Dataset records:
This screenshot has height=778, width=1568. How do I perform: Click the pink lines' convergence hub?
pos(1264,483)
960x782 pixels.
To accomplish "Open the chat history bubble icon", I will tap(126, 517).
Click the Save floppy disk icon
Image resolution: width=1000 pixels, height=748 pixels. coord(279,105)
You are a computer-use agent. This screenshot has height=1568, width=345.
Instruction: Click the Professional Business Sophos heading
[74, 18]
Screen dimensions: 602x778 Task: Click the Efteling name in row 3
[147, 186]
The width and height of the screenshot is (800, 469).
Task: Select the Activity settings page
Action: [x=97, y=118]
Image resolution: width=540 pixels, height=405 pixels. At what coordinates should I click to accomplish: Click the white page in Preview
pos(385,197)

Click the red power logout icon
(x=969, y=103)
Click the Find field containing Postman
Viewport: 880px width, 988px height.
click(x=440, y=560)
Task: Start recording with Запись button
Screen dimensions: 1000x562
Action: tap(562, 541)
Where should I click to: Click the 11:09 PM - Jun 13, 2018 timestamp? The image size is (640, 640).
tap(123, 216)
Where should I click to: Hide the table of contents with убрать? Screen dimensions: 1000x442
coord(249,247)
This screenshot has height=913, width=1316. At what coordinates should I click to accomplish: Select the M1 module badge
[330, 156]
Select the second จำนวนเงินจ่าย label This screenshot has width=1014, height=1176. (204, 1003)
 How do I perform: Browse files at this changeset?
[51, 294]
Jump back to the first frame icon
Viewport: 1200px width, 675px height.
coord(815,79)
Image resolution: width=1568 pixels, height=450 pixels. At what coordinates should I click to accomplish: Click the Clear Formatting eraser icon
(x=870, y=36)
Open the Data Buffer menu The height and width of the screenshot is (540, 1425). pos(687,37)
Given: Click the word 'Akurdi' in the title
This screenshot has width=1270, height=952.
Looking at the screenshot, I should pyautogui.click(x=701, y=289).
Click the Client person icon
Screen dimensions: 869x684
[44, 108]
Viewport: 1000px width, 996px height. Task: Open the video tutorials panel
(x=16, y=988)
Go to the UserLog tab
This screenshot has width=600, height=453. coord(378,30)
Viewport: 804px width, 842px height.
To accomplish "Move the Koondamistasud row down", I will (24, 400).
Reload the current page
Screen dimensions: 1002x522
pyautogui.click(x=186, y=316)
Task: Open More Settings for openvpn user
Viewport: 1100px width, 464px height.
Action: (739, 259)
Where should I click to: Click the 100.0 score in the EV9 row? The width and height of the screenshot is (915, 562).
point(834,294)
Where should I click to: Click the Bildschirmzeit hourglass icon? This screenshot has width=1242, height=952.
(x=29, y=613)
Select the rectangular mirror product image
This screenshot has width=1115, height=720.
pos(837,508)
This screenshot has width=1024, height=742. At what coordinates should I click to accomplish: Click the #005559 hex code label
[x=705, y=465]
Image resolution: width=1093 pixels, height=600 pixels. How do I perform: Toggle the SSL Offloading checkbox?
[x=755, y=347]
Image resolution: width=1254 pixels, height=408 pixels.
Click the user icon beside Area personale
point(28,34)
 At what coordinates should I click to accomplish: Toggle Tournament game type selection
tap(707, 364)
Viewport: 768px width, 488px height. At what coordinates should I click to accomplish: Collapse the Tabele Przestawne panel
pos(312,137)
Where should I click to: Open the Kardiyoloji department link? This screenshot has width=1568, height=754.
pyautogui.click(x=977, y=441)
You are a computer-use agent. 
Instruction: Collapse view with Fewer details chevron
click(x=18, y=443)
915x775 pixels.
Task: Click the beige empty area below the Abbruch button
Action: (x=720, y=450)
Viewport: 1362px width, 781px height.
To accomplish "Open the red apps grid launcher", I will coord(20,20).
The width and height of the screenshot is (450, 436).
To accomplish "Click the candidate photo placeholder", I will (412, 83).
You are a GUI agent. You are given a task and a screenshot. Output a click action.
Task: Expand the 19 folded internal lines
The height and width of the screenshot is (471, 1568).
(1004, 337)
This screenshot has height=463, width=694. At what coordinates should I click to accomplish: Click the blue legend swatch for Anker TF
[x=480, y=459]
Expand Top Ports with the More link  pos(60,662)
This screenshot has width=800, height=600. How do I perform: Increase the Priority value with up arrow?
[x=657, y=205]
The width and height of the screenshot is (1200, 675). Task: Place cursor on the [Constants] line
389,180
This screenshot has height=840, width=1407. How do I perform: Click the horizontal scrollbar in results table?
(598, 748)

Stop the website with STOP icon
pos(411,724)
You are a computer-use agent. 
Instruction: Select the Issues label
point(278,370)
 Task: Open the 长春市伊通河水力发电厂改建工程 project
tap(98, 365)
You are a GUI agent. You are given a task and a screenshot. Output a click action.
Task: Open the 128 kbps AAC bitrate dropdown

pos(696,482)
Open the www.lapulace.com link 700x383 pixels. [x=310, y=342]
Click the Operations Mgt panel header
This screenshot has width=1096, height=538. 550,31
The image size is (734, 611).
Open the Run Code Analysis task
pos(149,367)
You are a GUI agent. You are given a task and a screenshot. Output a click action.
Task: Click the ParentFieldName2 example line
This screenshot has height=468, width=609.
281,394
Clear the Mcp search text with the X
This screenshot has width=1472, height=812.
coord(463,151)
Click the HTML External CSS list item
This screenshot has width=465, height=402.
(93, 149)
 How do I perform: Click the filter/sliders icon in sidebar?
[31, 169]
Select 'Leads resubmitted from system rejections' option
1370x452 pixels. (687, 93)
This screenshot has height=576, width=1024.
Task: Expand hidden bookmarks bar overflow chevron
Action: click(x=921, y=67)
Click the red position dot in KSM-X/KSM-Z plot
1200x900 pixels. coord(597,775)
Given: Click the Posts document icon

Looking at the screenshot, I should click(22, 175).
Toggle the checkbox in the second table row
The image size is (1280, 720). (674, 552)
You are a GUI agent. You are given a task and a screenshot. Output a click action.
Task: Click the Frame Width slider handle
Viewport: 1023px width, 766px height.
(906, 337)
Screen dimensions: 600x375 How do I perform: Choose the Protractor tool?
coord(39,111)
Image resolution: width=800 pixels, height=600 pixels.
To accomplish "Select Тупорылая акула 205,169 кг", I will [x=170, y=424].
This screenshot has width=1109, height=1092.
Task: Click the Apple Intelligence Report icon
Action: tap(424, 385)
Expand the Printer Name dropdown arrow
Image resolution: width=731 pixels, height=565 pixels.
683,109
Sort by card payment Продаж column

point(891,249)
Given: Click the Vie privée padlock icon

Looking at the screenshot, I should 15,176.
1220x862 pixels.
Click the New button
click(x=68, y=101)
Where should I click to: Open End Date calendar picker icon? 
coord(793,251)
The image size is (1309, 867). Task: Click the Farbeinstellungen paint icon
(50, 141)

Problem:
Which lines in the records above contain the string "More"? Copy them.

Response below:
Task: Open More Settings for openvpn user
Expand Top Ports with the More link  pos(60,662)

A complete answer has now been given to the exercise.